En primer lugar, se centró en el encargo de los Apóstoles: llamar a las personas a Cristo y prepararlas para su retorno. El crecimiento no se mide en cifras, sino en la madurez en la fe.
Sin embargo, el Espíritu Santo no solo obra donde están activos los Apóstoles, expresó. También otras Iglesias llevan a las personas a Cristo. Es bueno que los cristianos colaboren en sus esfuerzos, argumentó a favor de las actividades ecuménicas.

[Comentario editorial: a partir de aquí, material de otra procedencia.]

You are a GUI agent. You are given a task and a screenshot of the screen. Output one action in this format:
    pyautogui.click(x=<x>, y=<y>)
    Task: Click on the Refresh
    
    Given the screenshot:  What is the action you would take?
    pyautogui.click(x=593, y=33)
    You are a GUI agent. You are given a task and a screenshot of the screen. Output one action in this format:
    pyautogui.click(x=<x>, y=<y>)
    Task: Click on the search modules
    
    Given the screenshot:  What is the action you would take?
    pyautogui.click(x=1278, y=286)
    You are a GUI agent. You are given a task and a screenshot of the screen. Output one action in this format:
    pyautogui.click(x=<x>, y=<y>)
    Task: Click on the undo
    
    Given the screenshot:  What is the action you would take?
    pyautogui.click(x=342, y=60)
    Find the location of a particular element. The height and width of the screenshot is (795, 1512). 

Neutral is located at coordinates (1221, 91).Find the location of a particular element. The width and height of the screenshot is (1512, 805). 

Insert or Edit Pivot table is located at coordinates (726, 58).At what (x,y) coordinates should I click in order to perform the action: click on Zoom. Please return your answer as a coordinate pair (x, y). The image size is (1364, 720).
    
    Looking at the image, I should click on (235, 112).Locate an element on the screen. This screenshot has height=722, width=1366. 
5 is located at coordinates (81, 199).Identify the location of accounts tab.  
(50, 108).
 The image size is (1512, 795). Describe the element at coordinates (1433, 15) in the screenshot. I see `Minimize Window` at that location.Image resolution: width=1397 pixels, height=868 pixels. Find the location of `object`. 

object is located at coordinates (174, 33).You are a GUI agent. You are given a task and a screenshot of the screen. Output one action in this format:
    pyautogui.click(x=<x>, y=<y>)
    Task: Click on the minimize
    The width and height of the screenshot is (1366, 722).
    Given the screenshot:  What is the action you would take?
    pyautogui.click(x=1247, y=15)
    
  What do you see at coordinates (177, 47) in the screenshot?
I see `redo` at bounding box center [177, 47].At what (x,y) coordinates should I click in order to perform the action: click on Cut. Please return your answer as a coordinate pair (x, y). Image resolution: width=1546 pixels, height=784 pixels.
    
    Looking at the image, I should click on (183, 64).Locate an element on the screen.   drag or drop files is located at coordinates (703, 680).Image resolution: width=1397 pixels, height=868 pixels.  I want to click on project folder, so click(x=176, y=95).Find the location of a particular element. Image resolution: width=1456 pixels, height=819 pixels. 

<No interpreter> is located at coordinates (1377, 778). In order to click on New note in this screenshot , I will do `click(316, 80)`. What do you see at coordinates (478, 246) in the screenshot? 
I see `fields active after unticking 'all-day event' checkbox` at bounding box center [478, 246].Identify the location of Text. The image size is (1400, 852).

Mejor desventajas que falsos compromisos
Al mismo tiempo, el Apóstol Mayor saliente trazó límites claros: la tarea del apostolado es “anunciar el Evangelio con veracidad”, dijo advirtiendo contra los falsos profetas. Entre ellos se incluyen todos aquellos que
- quieren ejercer poder en nombre de Jesús,
- justifican la violencia y la guerra con argumentos religiosos,
- dan más importancia a la riqueza que a la salvación,
- marginan y condenan a las personas, así como
- hacen negocios con la fe.
El Apóstol Mayor se refirió expresamente al décimo artículo de la fe, que acepta la autoridad estatal siempre que no entre en contradicción con los mandamientos divinos: “En los últimos años he observado en varias ocasiones que había en acción fuerzas que querían imponer a nuestra Iglesia opiniones contrarias al Evangelio”.
A este respecto, exhortó a “oponerse decididamente a estos intentos”. Porque: “Al igual que Pedro y los primeros Apóstoles, creemos que es necesario obedecer a Dios antes que a los hombres, incluso si esta actitud resultara perjudicial para el funcionamiento de la Iglesia como institución”.
Más amor y menos reglas
“Cristo desea una Iglesia abierta a todos, en la que cada uno se sienta aceptado, respetado y amado”, dejó claro el Apóstol Mayor Schneider. “¡Lo que sin duda es nefasto para la Iglesia son las reglas que sirven principalmente para consolidar la autoridad de los responsables!”.
Su pregunta a los Apóstoles de Distrito: “¿Están realmente bien fundadas y son útiles todas las reglas que hemos establecido, las costumbres a las que nos aferramos tanto?”. Su respuesta: “Por mi parte, estoy convencido de que podríamos mostrar un poco más de flexibilidad aquí y allá sin poner en peligro a la Iglesia”.
No presionar, sino invitar
La tarea de la Iglesia es simplemente dar testimonio, no convertir a las personas. La decisión por Cristo sigue siendo cosa de cada uno —y del obrar de Dios. Por eso, lo decisivo no es el volumen de la comunicación de la Iglesia, sino la credibilidad de sus mensajeros: el amor, la abnegación y la firmeza hacen que el Evangelio sea audible.
Al final de su alocución, el dirigente de la Iglesia volvió a centrar la atención en la relación con otras Iglesias. La Iglesia Nueva Apostólica no compite por el número de miembros y sus miembros no se consideran mejores cristianos.
“Simplemente creemos que Dios nos ha llamado a formar parte de la comunidad nupcial para cumplir una tarea especial en el reino de paz”, subrayó el Apóstol Mayor Schneider, que es la de conducir a Cristo a todas las personas de todos los tiempos y lugares. “Nos preparamos juntos para esta tarea”.